Coffee with Dorothy - A Caffenol Workshop

http://www.serenbephotographycenter.com/civicrm/event/info?reset=1&id=161 for event page and link to register

Caffenol – the mixture used to process black and white film made from coffee. Process your black and white film in a special coffee concoction? Have you heard of this? Wanted to try it?
Caffenol is non-toxic and inexpensive! Spend the day at Serenbe Photography Center to hear about this interesting process. Dorothy Northcutt Gray – an avid film user and caffenol veteran – will walk you through the steps involved in processing film with coffee. The morning session 10am-noon is all demo. From 1-4PM, process your film. You can leave film to dry and return within a week or two to scan negatives and make a print. Included in the full day registration is scanning and printing one 8 x 10 or 12 x 12 print.

Dorothy will show you how she does it, provide two recipes, show prints, tell you the pitfalls, and answer any questions. If you wish to give it a whirl – and who doesn’t – you can bring film you shot either already in a can or use a can we have at the center. After a lunch break, the workshop begins – process your film, talk more with Dorothy and have some fun. Your film will hang at the center to dry. After a few days you can return to the center to pick up your negatives, take a moment to scan them or spend a little while making a digital or traditional print with your caffenol processed film.

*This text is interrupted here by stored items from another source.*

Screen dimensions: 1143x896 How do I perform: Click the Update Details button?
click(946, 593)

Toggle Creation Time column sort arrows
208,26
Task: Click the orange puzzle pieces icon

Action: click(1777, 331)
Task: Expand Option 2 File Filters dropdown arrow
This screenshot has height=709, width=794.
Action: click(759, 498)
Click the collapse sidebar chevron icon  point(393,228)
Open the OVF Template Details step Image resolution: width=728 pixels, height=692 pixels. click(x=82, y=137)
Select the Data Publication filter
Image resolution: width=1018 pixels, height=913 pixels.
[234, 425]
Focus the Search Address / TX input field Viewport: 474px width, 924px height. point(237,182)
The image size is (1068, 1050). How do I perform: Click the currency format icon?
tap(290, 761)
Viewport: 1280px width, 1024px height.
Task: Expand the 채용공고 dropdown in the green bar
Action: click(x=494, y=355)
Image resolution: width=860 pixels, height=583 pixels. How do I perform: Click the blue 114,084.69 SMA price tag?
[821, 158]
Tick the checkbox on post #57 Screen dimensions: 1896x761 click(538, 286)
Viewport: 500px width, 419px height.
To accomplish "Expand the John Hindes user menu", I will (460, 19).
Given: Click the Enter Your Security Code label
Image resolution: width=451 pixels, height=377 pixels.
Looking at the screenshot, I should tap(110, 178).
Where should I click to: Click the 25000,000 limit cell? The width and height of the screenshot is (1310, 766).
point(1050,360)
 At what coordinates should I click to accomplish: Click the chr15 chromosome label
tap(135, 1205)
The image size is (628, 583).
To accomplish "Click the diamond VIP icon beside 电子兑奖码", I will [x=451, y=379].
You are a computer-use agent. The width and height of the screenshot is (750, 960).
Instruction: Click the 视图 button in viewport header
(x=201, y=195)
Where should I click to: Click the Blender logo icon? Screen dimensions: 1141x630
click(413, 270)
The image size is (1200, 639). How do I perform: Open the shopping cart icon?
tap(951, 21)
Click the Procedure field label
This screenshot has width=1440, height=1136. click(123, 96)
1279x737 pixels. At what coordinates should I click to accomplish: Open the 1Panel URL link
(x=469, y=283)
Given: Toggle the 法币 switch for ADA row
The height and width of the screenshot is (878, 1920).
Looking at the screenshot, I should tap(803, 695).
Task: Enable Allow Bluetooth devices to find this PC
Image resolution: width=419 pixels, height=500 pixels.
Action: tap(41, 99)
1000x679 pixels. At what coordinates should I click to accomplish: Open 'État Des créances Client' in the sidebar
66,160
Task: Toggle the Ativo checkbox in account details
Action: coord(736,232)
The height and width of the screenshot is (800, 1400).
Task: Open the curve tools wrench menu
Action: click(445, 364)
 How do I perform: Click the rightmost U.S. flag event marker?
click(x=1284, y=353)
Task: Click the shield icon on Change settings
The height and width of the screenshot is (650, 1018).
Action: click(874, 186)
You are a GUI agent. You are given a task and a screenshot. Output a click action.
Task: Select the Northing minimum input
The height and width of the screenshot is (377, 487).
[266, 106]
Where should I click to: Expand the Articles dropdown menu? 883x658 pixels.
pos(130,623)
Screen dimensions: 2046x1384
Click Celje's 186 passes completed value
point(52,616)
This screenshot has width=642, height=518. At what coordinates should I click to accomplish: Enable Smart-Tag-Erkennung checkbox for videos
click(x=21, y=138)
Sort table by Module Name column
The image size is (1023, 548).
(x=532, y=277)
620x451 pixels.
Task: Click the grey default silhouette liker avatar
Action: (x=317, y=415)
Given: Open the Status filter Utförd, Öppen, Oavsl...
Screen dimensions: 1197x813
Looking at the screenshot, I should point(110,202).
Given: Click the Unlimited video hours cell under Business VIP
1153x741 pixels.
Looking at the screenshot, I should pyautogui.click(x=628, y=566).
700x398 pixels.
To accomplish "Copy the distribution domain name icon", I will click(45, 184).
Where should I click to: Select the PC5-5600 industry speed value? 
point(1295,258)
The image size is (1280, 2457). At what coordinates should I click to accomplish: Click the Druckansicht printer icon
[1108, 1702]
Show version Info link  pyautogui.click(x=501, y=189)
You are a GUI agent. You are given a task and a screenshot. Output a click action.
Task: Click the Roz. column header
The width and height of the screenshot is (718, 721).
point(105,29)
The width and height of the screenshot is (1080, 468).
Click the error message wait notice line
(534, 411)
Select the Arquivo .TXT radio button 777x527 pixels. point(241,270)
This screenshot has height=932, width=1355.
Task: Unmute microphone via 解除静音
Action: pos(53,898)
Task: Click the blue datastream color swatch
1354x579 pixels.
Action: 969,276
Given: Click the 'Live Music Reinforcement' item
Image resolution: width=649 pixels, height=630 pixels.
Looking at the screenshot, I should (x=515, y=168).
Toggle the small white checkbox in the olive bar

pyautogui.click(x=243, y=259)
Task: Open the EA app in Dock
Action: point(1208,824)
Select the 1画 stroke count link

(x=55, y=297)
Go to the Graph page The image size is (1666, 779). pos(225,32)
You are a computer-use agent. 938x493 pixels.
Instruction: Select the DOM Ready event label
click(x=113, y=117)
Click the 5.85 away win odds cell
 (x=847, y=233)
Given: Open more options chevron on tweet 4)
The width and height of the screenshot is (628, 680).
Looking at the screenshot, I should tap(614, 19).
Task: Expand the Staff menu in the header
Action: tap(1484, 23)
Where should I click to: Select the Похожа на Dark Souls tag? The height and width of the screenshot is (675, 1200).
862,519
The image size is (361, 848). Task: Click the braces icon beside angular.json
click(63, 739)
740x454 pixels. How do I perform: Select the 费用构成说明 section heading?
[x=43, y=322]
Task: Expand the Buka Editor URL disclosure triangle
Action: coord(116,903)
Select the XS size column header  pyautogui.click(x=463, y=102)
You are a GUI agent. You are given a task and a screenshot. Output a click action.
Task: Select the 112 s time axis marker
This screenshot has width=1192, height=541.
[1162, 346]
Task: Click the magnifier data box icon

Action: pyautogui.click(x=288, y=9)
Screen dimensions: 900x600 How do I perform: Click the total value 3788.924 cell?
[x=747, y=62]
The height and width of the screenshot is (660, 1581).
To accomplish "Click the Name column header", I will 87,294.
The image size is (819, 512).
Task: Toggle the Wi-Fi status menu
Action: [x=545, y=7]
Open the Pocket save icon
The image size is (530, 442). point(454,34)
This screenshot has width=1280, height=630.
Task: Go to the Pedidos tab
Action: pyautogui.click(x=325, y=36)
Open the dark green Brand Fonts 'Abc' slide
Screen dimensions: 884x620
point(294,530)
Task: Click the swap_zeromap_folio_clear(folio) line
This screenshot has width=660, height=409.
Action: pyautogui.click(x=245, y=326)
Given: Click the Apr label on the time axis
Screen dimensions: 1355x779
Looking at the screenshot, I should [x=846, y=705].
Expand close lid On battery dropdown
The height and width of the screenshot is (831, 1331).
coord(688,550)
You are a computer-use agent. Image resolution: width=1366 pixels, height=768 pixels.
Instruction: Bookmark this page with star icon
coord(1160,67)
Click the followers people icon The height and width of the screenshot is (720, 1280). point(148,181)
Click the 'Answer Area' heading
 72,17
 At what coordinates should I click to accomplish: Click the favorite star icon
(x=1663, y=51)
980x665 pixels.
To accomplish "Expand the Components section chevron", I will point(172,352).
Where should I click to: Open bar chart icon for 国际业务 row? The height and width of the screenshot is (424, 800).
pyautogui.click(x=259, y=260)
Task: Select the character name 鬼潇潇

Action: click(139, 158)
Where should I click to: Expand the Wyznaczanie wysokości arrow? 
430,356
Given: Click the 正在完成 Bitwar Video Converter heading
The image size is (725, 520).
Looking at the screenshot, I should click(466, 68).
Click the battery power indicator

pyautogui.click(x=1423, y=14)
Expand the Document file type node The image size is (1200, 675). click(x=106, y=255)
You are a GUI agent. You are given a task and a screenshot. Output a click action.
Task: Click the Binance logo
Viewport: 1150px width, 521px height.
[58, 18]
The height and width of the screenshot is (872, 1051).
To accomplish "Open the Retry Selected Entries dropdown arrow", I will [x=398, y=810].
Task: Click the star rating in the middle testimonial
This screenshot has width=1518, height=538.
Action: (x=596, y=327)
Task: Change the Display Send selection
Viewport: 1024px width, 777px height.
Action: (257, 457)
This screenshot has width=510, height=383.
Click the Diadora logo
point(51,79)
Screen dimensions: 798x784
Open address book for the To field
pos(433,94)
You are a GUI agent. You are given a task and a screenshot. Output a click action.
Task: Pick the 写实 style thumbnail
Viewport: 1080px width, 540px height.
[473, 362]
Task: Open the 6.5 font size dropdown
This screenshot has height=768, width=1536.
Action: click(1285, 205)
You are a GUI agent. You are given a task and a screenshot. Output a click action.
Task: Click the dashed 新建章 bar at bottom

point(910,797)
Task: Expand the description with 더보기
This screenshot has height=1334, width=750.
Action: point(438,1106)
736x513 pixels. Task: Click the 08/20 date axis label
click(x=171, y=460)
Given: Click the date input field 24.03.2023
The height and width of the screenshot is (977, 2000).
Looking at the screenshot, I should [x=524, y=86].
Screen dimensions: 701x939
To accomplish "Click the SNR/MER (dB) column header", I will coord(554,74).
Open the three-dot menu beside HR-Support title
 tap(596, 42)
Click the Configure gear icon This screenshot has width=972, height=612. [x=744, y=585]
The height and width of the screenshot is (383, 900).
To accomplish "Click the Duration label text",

Here is a list of films to use to participate in the hands on portion of this event:

Slower-speed films are recommended. Either 120 roll-film format or 35mm is fine - whatever you are comfortable with!

Suggested vendors: http://www.freestylephoto.biz./c40-Black-and-White-Film (lowest prices, but a minimum order of $25 is required); http://usa.shop.lomography.com/films/black-white-film

- Foma Fomapan 100 / Arista.EDU 100 (this is the same film, just branded differently.)
- Fuji Neopan Acros 100
- Ilford Delta HP4+ 125
- Kentmere 100
- Kodak Plus-X 125
- Kodak T-Max 100

Lightly expired films are fine.

400 speed and higher films will be more subject to fogging using the recipe I'll demonstrate, and so aren't recommended for the workshop. Kodak's line of "BW400CN" are actually C-41 process films and are definitely not recommended. Kodak's popular Tri-X film is the one black-and-white film known to not play nice with caffenol, and so it is not recommended.